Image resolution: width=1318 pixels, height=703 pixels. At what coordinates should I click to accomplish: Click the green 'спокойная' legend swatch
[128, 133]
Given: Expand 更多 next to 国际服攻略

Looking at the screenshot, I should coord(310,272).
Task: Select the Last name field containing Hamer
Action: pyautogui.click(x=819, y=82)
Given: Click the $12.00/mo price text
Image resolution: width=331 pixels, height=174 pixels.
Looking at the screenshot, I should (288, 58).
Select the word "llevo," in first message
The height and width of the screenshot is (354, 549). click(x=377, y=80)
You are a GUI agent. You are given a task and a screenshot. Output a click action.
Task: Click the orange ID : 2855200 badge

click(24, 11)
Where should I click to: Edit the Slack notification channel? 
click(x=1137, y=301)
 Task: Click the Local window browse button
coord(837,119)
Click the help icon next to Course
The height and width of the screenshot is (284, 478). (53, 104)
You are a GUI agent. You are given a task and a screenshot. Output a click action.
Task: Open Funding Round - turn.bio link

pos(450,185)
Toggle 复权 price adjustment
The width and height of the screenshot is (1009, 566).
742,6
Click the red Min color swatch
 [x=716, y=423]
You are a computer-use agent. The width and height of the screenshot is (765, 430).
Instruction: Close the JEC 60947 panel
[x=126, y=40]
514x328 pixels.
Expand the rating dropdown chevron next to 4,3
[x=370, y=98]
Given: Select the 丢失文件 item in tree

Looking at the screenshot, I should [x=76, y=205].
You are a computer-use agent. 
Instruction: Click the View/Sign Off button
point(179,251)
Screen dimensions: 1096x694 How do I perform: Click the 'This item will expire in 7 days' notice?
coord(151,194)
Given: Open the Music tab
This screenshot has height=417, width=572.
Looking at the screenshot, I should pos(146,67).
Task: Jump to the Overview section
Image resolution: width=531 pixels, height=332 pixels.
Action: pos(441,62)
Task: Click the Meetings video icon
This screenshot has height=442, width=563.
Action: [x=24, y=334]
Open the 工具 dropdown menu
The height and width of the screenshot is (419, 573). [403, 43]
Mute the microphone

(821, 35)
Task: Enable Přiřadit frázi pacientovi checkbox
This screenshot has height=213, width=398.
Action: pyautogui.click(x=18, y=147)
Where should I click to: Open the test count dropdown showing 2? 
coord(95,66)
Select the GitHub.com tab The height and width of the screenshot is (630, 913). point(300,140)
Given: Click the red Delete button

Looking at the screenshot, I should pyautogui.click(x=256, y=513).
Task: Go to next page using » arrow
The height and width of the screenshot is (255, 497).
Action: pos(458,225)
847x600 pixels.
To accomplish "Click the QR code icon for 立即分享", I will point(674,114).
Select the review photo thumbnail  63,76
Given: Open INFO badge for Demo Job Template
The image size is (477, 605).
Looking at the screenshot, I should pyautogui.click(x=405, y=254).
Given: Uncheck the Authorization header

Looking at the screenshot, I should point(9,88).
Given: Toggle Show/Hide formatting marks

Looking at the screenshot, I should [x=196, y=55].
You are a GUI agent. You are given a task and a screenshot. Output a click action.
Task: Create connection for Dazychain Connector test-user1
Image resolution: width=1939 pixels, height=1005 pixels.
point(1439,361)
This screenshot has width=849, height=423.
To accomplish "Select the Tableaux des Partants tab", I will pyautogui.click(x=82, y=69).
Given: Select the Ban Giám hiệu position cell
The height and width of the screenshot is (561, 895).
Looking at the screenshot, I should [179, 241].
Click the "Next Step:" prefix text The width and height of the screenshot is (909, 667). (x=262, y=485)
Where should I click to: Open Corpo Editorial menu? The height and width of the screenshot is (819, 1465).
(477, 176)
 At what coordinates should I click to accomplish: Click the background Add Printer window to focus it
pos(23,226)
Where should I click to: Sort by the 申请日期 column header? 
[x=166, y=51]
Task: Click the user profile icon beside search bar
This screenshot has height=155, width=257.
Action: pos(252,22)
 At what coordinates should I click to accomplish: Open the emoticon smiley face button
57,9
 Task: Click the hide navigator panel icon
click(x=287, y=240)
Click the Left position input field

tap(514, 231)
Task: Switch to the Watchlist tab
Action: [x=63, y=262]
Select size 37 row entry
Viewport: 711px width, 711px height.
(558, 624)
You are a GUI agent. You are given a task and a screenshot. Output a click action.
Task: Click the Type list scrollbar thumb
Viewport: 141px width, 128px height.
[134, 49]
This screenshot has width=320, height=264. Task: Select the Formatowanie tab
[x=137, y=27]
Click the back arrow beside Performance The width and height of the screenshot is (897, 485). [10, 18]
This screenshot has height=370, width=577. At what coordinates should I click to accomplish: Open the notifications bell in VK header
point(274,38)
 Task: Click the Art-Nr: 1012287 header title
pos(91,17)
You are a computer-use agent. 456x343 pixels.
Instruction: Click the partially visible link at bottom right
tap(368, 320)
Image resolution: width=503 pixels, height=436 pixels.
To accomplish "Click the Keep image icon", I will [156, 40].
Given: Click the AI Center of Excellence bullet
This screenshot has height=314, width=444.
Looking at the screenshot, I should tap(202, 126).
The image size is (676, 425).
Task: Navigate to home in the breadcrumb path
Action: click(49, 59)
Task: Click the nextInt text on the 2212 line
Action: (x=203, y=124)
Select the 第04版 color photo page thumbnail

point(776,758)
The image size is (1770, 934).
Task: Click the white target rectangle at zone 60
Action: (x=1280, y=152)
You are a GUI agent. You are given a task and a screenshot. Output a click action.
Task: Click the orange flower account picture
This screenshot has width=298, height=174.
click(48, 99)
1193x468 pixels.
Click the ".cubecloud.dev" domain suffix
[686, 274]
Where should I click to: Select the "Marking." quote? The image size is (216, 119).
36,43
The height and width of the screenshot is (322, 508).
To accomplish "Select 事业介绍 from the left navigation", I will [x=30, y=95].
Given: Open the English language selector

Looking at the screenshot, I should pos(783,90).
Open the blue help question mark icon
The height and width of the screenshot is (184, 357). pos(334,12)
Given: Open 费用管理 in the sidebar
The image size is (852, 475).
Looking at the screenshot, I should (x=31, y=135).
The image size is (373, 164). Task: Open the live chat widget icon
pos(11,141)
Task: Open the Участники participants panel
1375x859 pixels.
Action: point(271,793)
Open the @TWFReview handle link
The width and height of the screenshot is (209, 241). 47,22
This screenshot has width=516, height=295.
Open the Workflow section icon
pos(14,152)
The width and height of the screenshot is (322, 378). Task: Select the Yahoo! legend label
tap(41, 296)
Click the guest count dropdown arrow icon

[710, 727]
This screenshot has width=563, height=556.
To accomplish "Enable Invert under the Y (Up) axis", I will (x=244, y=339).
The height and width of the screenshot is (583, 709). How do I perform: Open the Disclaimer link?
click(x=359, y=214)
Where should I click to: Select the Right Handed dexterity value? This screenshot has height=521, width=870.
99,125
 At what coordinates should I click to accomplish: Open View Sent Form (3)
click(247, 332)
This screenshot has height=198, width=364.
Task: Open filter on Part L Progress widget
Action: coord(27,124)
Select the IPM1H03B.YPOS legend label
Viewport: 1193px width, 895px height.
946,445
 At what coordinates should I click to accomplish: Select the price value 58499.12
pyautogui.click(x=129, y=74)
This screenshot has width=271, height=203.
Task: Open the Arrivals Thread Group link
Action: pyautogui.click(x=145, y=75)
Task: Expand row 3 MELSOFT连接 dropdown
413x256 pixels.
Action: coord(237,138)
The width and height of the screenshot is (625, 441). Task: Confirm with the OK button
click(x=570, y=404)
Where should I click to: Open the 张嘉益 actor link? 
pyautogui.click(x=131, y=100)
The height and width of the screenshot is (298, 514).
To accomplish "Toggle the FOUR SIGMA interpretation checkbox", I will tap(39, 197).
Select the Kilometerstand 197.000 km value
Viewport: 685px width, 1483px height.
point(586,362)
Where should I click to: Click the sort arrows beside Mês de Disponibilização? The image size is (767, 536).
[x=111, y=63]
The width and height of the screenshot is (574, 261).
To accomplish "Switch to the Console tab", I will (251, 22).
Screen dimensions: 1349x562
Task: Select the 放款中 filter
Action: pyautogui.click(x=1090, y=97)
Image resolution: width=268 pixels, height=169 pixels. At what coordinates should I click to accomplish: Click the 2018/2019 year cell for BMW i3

_Exercise objective:_
Every line in the data above that contains the word "computer" counts; report how many there are and nothing more.

_Answer space:_
3